INPUT MATERIAL:
= Beginning of Section =

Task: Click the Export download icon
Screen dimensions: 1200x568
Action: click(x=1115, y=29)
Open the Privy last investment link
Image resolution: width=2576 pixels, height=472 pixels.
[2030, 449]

= End of Section =

YOUR ASSIGNMENT: Every record above should be output exactly.

EXERCISE RESULT:
Task: Click the Export download icon
Screen dimensions: 1200x568
Action: click(x=1115, y=29)
Open the Privy last investment link
Image resolution: width=2576 pixels, height=472 pixels.
[2030, 449]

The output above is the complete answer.